The Sam Rainsy Party plans to double the size of its annual April 17th ceremony honoring the dead at the Choeung Ek killing fields this year in an attempt to push the tribu­nal to move forward.

“We want to appeal for justice for the Cambo­dian people because the Khmer Rouge tribunal is stuck,” SRP cabinet chief Ly Srey Vina said.

Tribunal spokesman Reach Sambath said the government, as well as Cambodian and international judges, were all working hard to make sure the court moves forward, and he promised good news on the long-delayed adoption of the court’s internal rules in the coming days.

“We understand everybody’s concern,” he said.
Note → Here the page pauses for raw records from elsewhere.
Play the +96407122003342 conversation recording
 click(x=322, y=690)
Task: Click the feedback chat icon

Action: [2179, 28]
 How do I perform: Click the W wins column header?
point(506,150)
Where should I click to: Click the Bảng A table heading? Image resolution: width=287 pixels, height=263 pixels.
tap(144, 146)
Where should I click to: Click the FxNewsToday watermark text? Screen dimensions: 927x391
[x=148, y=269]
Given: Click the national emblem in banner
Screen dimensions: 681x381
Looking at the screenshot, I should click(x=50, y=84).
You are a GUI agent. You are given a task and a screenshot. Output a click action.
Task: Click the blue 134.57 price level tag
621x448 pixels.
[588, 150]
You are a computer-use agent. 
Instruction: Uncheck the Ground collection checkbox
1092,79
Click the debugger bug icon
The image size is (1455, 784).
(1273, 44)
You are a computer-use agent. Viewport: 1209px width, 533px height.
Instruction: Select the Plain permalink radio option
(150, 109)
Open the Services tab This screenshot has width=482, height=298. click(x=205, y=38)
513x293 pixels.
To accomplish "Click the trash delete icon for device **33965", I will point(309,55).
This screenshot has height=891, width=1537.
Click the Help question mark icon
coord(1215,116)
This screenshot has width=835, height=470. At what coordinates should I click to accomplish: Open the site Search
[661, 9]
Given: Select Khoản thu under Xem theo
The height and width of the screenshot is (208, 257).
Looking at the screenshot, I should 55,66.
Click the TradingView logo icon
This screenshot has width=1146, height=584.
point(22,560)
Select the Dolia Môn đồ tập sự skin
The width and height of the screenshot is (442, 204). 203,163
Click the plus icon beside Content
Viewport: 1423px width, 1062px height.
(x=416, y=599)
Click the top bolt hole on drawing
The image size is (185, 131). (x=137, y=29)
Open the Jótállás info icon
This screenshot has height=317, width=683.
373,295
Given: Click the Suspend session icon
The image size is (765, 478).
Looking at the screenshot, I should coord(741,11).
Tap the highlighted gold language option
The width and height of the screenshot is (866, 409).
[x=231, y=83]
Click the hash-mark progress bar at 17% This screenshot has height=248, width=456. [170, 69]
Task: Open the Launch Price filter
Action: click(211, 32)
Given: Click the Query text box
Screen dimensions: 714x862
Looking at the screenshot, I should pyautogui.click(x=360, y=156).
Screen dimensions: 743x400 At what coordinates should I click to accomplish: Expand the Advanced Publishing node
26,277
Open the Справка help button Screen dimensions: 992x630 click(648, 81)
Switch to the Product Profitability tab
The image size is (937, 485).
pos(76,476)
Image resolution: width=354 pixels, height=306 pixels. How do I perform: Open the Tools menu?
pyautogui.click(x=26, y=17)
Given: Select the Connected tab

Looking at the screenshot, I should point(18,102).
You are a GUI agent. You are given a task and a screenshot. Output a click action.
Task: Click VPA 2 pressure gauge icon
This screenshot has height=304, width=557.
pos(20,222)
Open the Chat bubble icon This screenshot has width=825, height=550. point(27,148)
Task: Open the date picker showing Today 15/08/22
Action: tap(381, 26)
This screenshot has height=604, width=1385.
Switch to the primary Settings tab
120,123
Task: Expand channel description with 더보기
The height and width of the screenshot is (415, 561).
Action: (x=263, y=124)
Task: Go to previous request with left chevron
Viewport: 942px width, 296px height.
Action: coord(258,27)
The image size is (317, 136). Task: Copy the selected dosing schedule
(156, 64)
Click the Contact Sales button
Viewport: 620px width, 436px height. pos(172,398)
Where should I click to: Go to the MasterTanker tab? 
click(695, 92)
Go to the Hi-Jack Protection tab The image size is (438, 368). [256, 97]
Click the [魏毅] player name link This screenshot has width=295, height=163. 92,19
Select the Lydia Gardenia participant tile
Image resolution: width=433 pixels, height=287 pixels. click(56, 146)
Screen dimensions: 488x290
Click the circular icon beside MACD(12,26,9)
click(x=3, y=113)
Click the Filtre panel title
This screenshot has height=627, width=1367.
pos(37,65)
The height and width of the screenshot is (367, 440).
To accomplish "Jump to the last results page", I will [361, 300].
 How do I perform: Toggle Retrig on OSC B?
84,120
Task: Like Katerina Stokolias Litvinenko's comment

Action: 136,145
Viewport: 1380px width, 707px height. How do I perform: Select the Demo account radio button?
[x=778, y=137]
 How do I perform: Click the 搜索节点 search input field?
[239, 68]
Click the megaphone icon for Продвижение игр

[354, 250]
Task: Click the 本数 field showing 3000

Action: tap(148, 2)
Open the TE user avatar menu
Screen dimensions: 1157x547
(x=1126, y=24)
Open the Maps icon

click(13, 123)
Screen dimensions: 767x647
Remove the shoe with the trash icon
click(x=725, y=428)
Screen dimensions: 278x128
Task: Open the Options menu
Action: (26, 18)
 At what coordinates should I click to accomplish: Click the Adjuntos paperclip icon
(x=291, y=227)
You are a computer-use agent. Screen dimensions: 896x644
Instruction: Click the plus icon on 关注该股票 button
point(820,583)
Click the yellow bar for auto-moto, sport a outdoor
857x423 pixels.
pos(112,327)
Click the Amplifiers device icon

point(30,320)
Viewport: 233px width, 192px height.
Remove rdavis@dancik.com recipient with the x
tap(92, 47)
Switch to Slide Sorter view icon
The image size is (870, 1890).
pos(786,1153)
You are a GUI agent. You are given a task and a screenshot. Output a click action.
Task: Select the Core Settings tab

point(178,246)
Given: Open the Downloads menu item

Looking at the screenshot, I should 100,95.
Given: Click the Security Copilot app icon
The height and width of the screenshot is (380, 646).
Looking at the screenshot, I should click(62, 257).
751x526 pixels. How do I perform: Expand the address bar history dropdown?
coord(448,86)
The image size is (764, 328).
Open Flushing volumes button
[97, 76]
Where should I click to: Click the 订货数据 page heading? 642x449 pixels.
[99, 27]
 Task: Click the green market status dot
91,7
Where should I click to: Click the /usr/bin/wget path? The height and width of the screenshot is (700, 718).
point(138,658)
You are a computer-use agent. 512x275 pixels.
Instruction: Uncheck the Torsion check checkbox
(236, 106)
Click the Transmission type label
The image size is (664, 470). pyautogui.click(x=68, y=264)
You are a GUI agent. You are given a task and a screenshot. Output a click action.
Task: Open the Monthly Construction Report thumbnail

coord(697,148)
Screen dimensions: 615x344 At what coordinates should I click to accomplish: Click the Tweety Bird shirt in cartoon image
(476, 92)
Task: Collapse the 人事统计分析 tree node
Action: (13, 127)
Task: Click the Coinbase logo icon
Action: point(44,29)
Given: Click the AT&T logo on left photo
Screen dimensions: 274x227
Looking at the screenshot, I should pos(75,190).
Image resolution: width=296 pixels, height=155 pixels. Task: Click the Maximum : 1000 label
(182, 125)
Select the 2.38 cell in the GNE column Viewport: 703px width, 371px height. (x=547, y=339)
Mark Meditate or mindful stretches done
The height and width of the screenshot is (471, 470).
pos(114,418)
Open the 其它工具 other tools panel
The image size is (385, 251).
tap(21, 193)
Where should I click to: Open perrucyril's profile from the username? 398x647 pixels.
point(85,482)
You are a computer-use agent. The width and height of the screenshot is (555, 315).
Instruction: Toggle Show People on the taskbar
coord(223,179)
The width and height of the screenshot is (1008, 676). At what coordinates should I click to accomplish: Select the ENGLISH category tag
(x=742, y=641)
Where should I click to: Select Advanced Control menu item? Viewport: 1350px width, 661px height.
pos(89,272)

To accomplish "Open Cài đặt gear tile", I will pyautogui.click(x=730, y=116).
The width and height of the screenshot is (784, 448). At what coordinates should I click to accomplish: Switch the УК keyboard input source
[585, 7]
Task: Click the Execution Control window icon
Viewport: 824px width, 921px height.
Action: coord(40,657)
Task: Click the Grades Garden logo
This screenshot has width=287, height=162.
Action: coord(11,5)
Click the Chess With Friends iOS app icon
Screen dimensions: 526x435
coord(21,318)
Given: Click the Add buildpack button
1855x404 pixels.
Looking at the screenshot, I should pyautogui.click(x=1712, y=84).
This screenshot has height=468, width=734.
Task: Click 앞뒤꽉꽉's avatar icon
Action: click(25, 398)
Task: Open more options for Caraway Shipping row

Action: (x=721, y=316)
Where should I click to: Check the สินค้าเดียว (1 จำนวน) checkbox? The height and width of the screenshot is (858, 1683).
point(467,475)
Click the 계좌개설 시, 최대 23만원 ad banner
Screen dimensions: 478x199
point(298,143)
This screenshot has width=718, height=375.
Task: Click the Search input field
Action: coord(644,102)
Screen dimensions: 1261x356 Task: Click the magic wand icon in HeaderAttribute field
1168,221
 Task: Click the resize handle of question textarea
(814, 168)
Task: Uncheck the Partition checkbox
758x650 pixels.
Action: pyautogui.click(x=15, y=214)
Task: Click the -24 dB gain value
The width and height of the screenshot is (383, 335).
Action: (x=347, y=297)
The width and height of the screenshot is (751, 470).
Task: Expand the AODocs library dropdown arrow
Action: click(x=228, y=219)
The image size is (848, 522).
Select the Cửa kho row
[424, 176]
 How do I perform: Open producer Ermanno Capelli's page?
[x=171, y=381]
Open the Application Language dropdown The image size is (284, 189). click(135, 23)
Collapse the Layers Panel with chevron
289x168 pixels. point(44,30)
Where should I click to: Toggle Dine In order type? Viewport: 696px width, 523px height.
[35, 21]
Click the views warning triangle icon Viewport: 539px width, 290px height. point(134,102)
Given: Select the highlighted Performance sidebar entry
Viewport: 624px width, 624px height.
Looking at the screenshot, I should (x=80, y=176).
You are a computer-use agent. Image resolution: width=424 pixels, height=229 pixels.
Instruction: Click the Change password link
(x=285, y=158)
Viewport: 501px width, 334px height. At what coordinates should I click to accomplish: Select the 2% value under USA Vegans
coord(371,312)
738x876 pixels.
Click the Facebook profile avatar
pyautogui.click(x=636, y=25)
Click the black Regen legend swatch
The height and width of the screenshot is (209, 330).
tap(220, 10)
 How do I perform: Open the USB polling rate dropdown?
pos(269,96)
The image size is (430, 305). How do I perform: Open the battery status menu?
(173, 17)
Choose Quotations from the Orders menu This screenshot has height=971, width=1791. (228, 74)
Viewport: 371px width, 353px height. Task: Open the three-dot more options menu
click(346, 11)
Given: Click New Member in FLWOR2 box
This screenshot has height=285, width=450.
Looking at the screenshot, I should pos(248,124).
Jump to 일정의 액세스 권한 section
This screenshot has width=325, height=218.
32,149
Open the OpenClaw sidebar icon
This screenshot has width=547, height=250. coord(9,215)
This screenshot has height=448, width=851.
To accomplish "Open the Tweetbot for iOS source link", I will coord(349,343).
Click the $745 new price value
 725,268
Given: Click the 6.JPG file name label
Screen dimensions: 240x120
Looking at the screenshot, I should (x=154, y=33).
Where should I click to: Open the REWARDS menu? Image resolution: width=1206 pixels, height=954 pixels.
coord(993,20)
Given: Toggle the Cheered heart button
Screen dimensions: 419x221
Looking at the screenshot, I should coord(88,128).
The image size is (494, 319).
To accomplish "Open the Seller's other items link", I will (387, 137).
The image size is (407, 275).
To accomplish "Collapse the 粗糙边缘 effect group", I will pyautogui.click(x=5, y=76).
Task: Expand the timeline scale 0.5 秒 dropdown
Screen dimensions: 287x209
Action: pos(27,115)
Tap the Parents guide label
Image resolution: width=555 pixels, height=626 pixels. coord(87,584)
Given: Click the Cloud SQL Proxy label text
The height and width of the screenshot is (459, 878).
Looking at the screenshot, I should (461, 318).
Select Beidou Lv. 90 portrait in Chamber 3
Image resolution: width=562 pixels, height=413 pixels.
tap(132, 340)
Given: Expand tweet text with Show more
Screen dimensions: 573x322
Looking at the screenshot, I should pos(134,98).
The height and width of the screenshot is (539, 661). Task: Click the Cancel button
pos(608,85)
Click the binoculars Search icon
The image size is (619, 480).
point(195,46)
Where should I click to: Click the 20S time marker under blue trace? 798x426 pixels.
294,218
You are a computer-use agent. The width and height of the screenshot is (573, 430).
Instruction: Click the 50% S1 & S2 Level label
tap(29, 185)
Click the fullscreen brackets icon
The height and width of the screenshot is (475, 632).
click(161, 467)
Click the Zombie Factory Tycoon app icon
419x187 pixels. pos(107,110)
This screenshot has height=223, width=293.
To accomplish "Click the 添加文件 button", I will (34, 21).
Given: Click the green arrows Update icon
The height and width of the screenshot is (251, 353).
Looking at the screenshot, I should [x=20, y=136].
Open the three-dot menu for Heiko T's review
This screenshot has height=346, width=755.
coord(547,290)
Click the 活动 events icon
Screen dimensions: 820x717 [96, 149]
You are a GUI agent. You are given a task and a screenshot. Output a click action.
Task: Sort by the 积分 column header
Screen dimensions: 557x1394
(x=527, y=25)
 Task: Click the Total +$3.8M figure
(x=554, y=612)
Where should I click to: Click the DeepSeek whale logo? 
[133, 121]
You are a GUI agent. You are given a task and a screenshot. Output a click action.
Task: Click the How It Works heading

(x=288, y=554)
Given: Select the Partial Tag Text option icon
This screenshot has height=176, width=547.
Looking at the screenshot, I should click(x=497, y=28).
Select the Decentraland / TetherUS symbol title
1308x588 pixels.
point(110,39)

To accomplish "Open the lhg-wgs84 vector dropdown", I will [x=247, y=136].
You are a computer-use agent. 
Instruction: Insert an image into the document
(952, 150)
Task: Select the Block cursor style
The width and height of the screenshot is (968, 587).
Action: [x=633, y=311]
Until the UN-brokered peace accords of 1991, April 17th was considered a national day of celebration, which marked the victory of the Cambodian people over Lon Nol’s US-backed forces and imperialism.

These days, reconciliation, not victory, resonates most strongly in former Khmer Rouge areas.

Pailin municipal Deputy Govern­or Mei Makk said Monday that since Ieng Sary, former Khmer Rouge foreign minister, defected to the Phnom Penh government 1996, former Khmer Rouge in Pailin have not celebrated April 17th.

“We have to live in peace. We don’t do what contradicts the ma­jority,” he said.

Some still look back on April 1975 as the dawn of a hopeful new era of Cambodian independence; for others, it was the beginning of a period of despair that has still not found closure.

Douk Khim, 62, now a vendor in Phnom Penh, grew up in Kom­pong Cham province’s Koh Sotin district, in Damnak Svay village, which she said sympathized with the Khmer Rouge beginning in 1970 and fell under their control in 1973. She remembers New Year 1975 as a time of traditional games and simple pleasures. At the time, she worked in a communal kitchen.

“I believed the revolution was good,” she said. “During New Year’s 1975 I was happy because I thought the war was over and we would be able to eat separately in families again,” she added.

In Phnom Penh, New Year’s in 1975 was overshadowed by the exigencies of war, namely securing food and clean water and staying alive. Besieged by rockets, few left their homes to go to the pagoda.

Chea Vannath, who lived near Phsar Thmei, remembers the days leading up to April 17th as quiet, except for the sound of bombs and heavy artillery.

“We did not have time to think about New Year’s,” Chea Vannath said. She remembers huddling around a radio with her family, listening to the Voice of America.

She awoke on April 17 to a fearsome new world.

“On the 17th, the streets around Central Market were black with Khmer Rouge soldiers, men and women all dressed in black. There was one dead body right on the street,” she said.

She and 23 members of her family piled their belongings into five cars and began to inch their way out of the city.

Her brother, who suffered from acute arthritis and had trouble walking, decided to stay behind, she said. They left him with rice and dried fish to eat. She never saw him again.

Dealing with the memory of the missing is harder than dealing with the memory of the dead, she said. Her brother would have been 60 this year.

“I try to imagine if he was alive,” she said. “He must have white hair. I always look for him.”